> _EXERCISE REQUIREMENTS_:
Print the records exactly and in full, please; the pictures stay out.
+++ EXERCISE MATERIALS +++
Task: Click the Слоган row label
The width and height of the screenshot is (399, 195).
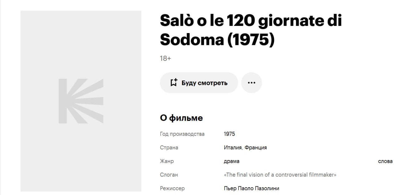Action: coord(169,175)
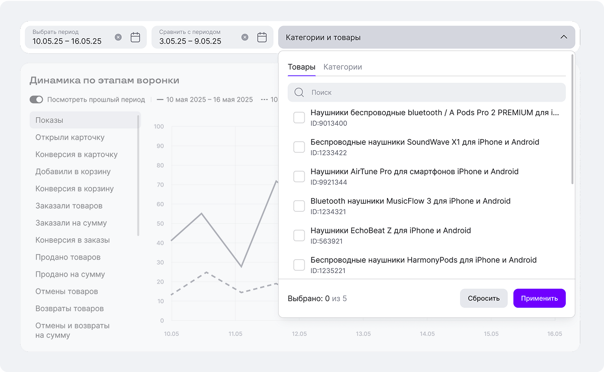Toggle Посмотреть прошлый период switch

36,100
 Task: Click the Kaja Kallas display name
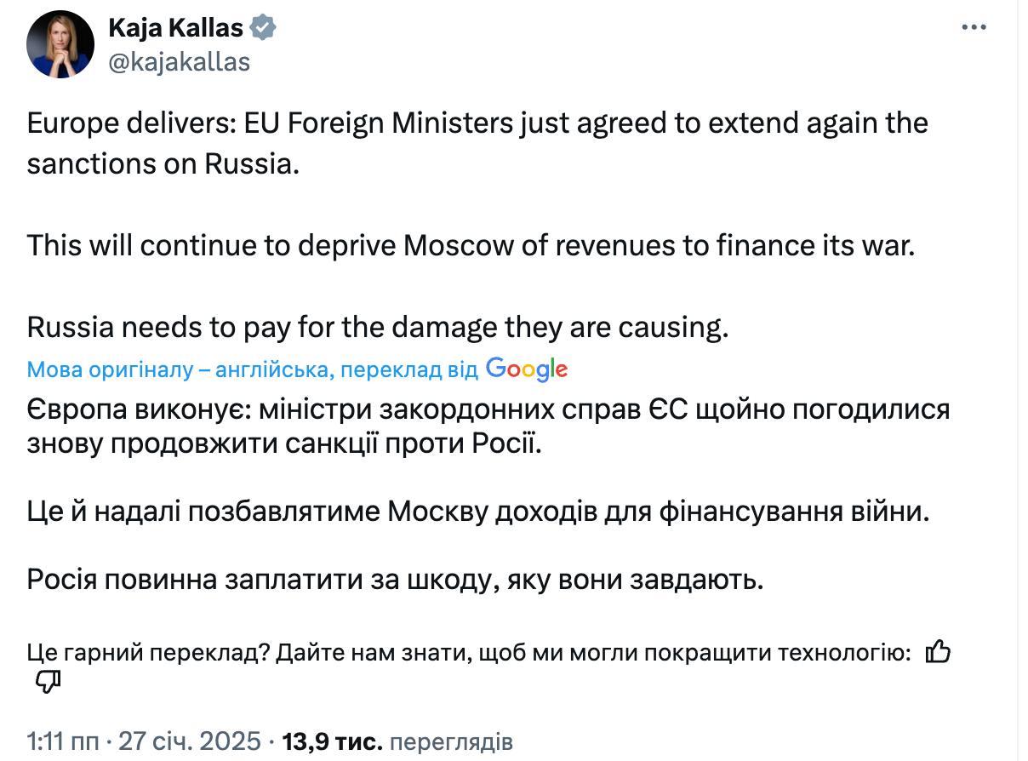(175, 28)
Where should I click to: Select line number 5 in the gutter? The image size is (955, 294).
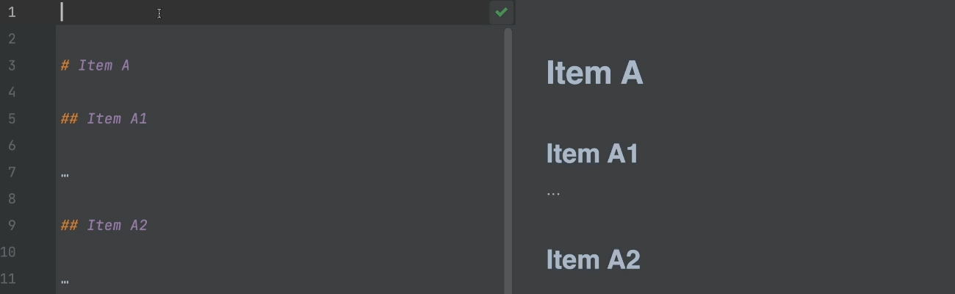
+++
> _EXPECTED ANSWER_:
Task: Click the Слоган row label
The width and height of the screenshot is (399, 195).
Action: coord(169,175)
Toggle Посмотреть прошлый период switch

36,100
 Task: Click the Kaja Kallas display name
(175, 28)
Where should I click to: Select line number 5 in the gutter? The image size is (955, 294).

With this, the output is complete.